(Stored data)
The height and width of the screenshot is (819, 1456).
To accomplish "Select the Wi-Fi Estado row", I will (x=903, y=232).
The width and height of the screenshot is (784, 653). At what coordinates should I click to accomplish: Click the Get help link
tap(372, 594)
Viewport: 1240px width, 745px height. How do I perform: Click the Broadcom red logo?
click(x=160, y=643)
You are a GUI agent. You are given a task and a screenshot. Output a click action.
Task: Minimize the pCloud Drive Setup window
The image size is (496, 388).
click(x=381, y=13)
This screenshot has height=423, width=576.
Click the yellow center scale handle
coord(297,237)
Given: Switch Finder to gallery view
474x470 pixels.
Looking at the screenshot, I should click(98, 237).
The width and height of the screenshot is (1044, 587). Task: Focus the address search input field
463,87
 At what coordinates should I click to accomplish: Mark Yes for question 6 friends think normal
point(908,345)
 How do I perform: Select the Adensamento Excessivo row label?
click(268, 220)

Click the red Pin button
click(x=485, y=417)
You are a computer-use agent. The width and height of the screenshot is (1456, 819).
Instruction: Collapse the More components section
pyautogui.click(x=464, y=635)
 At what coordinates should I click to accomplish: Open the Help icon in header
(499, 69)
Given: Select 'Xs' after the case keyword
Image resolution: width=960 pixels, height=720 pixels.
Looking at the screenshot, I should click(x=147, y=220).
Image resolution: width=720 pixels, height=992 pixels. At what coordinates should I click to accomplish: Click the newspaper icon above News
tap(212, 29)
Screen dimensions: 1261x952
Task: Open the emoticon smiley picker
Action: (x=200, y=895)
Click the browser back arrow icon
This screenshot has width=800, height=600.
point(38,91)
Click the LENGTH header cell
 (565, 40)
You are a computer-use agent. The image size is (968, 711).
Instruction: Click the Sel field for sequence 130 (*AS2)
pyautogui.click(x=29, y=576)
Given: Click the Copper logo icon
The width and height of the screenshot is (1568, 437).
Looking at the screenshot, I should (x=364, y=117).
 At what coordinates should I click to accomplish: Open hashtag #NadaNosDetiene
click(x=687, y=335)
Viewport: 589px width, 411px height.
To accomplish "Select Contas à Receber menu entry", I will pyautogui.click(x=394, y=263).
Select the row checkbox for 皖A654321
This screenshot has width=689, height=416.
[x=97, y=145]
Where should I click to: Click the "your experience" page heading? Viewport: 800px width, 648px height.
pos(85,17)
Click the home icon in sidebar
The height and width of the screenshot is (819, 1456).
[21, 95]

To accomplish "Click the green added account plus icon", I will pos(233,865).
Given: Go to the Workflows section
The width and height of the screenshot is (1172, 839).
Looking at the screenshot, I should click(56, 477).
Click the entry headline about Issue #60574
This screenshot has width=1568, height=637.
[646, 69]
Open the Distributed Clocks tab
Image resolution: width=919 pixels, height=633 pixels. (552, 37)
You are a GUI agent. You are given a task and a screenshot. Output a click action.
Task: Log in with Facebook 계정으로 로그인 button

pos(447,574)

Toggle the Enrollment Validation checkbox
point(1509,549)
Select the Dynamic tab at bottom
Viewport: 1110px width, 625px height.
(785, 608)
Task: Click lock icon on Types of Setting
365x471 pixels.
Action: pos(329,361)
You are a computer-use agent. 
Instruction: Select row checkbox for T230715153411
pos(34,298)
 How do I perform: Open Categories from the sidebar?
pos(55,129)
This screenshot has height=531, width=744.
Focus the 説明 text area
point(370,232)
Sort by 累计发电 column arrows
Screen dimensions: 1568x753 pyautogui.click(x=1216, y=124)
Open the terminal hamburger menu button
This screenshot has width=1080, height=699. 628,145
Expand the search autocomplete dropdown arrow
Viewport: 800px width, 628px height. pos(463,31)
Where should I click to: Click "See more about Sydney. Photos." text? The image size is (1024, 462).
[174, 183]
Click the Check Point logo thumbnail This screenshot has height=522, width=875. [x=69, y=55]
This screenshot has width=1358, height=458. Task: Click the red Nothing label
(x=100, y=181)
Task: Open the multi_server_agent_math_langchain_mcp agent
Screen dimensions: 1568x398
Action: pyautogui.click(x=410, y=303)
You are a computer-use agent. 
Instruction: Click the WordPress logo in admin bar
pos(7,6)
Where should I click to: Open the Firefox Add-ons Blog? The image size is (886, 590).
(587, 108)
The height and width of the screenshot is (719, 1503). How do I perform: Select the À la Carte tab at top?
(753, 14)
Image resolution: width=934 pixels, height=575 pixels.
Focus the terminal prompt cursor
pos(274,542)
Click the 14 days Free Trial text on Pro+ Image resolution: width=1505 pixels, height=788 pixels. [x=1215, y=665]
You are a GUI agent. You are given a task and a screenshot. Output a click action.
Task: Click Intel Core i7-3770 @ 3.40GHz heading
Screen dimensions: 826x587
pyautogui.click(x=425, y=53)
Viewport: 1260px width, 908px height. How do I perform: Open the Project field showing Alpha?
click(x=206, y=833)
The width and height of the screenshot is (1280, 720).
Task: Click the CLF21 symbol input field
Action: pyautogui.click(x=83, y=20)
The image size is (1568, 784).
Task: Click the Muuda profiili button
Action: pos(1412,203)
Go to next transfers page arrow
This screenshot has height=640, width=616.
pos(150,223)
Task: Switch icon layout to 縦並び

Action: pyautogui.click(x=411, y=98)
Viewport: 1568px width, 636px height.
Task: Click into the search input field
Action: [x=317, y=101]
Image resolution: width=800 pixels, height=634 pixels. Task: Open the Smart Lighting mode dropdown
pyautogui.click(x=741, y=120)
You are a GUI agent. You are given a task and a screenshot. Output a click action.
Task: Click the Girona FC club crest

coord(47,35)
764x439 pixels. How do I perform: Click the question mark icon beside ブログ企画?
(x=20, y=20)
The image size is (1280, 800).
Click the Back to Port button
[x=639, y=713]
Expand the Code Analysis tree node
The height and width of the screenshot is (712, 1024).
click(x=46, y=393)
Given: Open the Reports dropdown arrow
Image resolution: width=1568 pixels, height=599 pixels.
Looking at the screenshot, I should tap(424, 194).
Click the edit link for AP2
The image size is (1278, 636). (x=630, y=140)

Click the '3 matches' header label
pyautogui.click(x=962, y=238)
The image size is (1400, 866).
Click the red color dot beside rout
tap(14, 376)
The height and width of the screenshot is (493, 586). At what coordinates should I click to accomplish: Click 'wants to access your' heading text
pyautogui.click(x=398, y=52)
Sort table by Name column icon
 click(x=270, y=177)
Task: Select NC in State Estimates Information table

— ASSIGNMENT —
Make a list of all lines in the data that contain "computer".

— TASK RESPONSE —
You are a computer-use agent. The width and height of the screenshot is (1456, 819).
You are a computer-use agent. The image size is (968, 711).
You are a computer-use agent. 
You are a computer-use agent. 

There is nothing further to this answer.